_WORK REQUEST A_. In the Midget Mustang plan page, rewrite the paragraph beginning "My Sprengbrook gear with 225 DEAC" as a short bulleted list that keeps its main facts.
_WORK REQUEST B_. According to the Midget Mustang plan page, what is the maximum engine size specified for the Quarter Midget class?
_WORK REQUEST C_. Extend the Midget Mustang plan page with a continuation that picks up after its final sentence.

(Beginning of PAGE TEXT)

Midget Mustang (oz13746)
About this Plan
Midget Mustang. Radio control pylon racer model, for 2.5 - 3.5 cc engines.
Direct submission to Outerzone.
Update 8/4/2022: Added article, thanks to RFJ.
Quote: "FINDING myself in hospital and 'on the mend' and armed with the APS 1/48 scale drawing of the Long Midget, plus a specification for a miniature racer published by R/C Modeller magazine, I set about combining the two to create the offering herewith.
My Sprengbrook gear with 225 DEAC tips the scales at around 14 oz. and with the OS.15 plus silencer and all other bits and pieces, adding a further 7 oz the finished airframe including pushrods and linkages would need to weigh in at around 19 oz to get down to the minimum specified weight of 2-1/2 lbs. The model in the photographs came out 1 oz under this but the first flight indicated that about this amount of nose weight was required so the model ended up dead on 2-1/2 lbs. The OS 15 and the silencer, however, are both among the lighter ones in this power group, so if a heavier engine is to be fitted, the ballast would be unnecessary.
This model could handle a .19, which, although outside the maximum (.15) specified for the Quarter Midget class, would nevertheless be fine for some real zippy sport flying or mixing it in open pylon.

(End of PAGE TEXT)
(Beginning of DATA UNDER STUDY)

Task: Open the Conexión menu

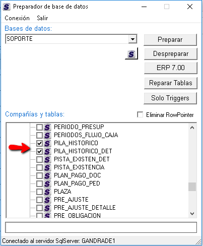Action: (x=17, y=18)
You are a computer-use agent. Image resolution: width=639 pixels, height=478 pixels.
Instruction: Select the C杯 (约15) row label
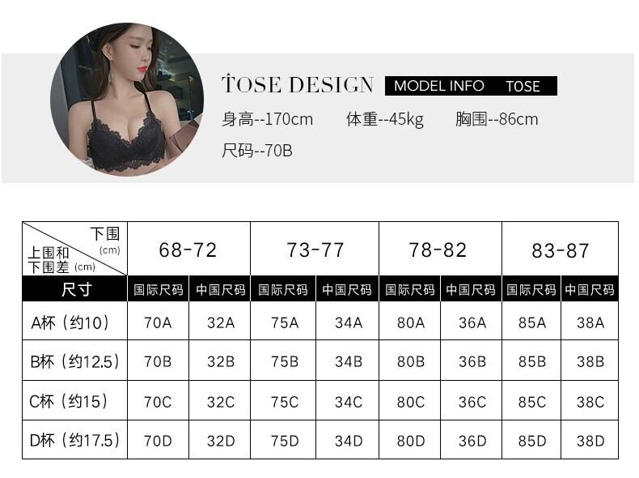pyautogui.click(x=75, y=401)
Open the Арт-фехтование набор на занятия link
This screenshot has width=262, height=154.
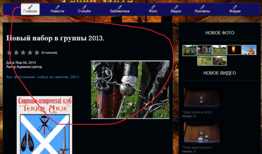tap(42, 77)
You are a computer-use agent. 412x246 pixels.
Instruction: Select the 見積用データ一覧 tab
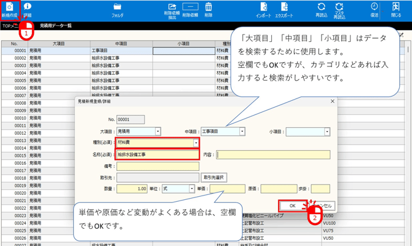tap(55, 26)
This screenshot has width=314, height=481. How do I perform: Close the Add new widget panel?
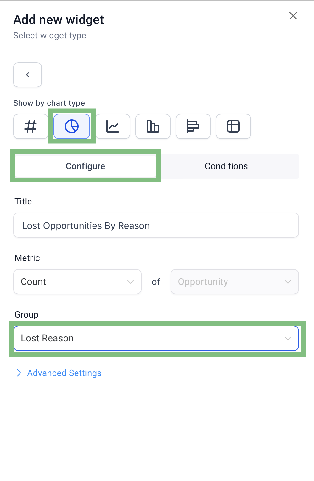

(End of DATA UNDER STUDY)
(Beginning of DATA UNDER STUDY)

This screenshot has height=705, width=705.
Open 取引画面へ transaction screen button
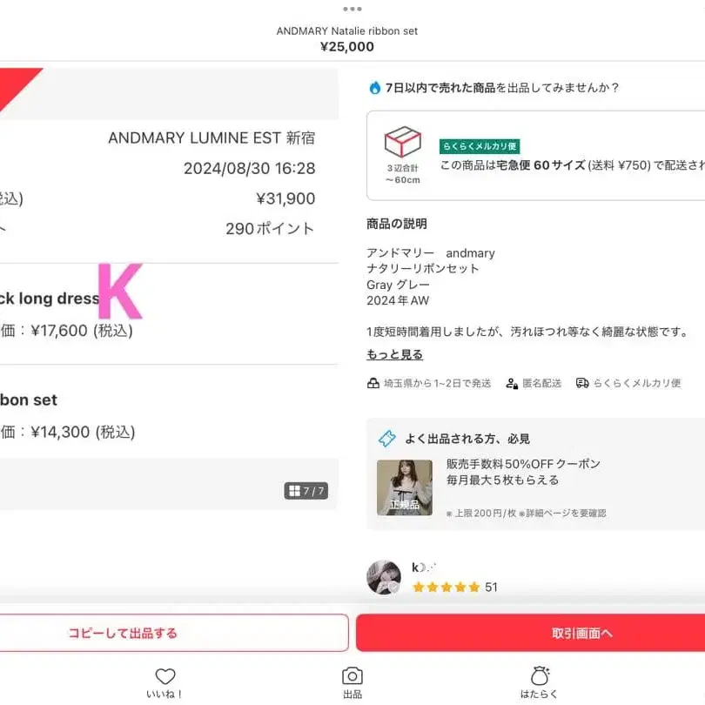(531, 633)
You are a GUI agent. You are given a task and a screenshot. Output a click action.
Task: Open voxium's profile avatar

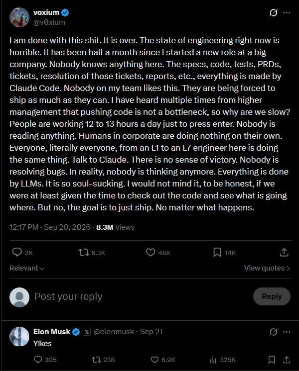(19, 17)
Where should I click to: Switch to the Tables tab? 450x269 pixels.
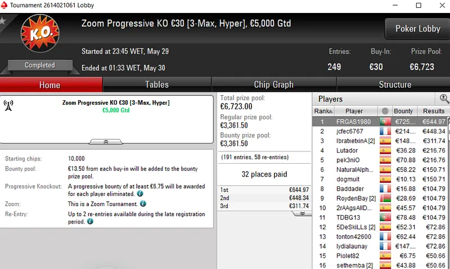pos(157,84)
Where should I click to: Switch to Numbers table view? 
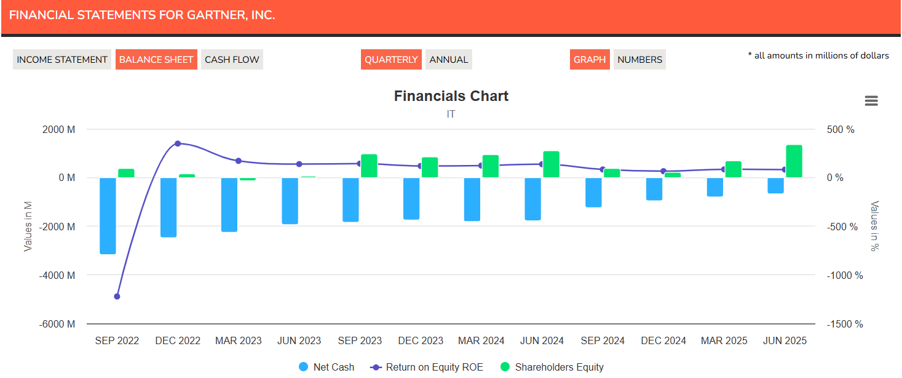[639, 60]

(End of DATA UNDER STUDY)
(Beginning of DATA UNDER STUDY)

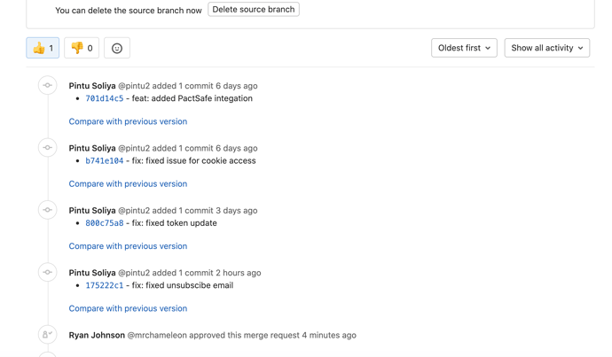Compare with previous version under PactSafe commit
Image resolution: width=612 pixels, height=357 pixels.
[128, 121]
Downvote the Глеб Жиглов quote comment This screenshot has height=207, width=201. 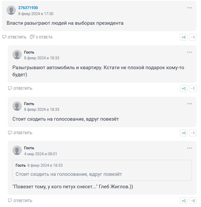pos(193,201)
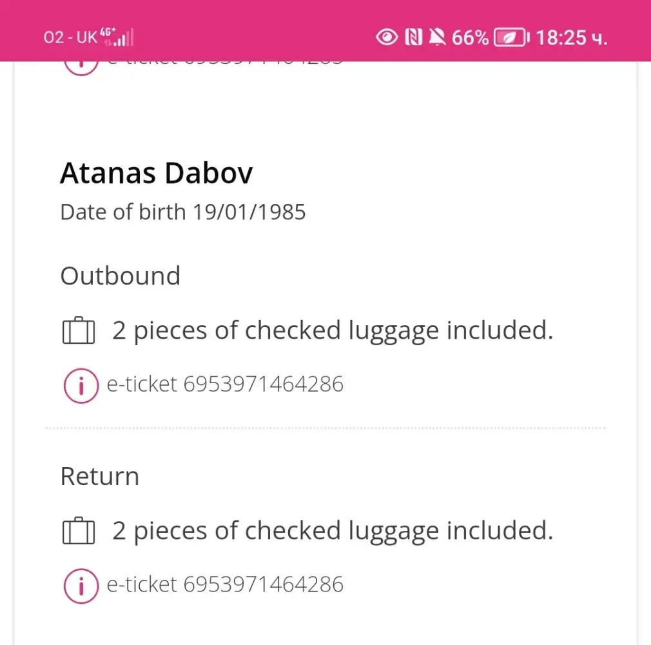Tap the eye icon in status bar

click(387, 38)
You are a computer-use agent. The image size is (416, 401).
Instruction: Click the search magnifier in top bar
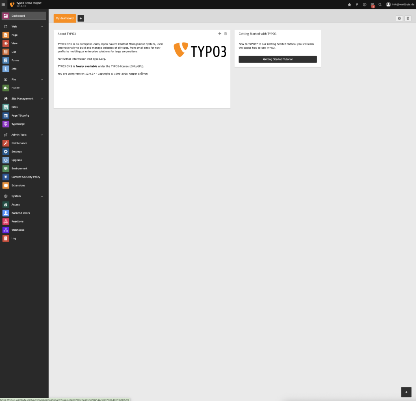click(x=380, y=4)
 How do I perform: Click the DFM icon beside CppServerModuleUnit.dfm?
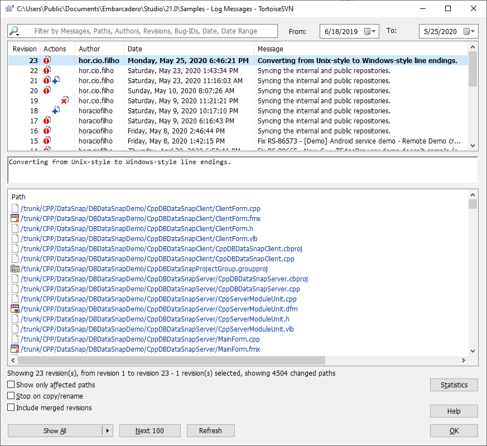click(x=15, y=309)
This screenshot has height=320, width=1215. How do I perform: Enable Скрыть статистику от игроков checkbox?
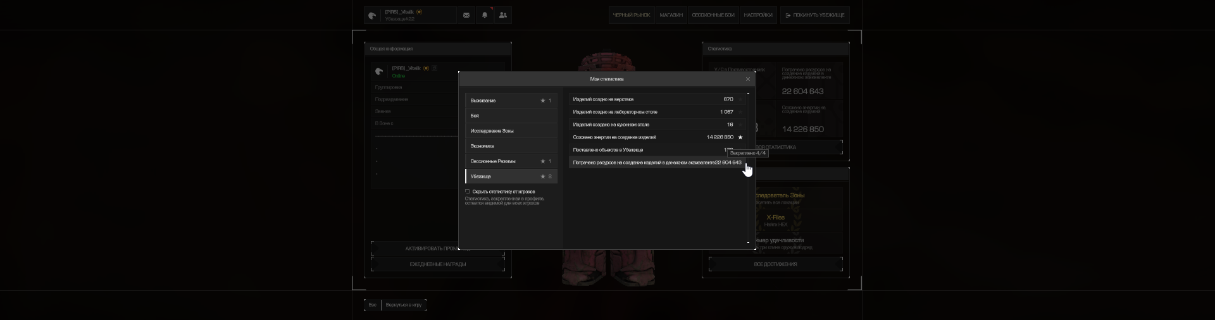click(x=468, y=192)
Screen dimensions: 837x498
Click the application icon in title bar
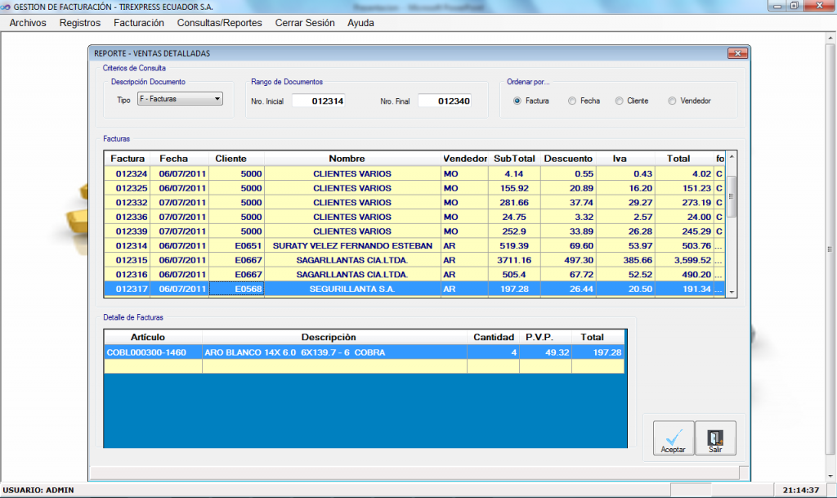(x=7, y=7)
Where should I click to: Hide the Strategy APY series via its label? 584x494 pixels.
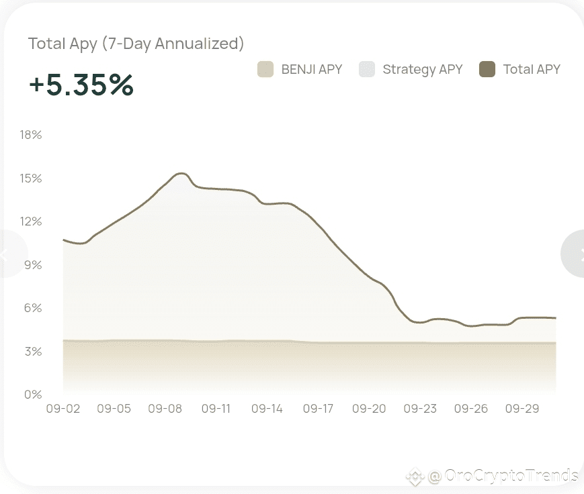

(End of DATA UNDER STUDY)

_ANSWER BOX A_.
- The Sprengbrook radio gear with 225 DEAC weighs about 14 oz. The OS.15, silencer and other parts add about 7 oz more.
- To reach the 2-1/2 lb minimum weight, the airframe, including pushrods and linkages, needed to weigh about 19 oz.
- The model in the photographs came out 1 oz under that. The first flight showed it needed about that much nose weight, so it ended up at exactly 2-1/2 lbs.
- The OS 15 and its silencer are among the lighter ones in this power group, so a heavier engine would make the ballast unnecessary.

_ANSWER BOX B_. A .15.

_ANSWER BOX C_.
Although only a comparatively small motor is used (by R/C standards anyway) this does not mean that the model is in any way suitable for beginners. Neither should it be'detuned' by fitting a motor very much smaller than 2-1/2 cc because with the ultra thin wing section (71% at root) and small control surfaces, the power is needed for effective control. I will not go into the 'how you make it' routine because anyone building this model will, of necessity, have built and flown other models and will no doubt have their own ideas on construction methods and sequences, which in any case I cannot remember!), but I will make a few suggestions for consideration.
Wing and Undercarriage: For the original undercarriage as seen in the photographs I used 12 gauge wire but this just was not up to it. Unfortunately, shaping 10 gauge to the same pattern would. I think, be more than a trifle difficult, so if possible get hold of a wire bending device. Alternatively, a less scale-like but more simple undercarriage similar to that employed for the main wheels on a tricycle set up could be used.
This arrangement has the advantage of torsion bar springing. Next, although it has been written before, perhaps some may benefit from a description of the sandwich method for tapered wings. Start by making templates of root and tip ribs from plywood or something similar between which are 'sandwiched' the ten 3/32 in. sheet balsa blanks for the ten ribs of a half wing. After shaping to contours of templates a set of ribs will emerge with equal reduction from root to tip.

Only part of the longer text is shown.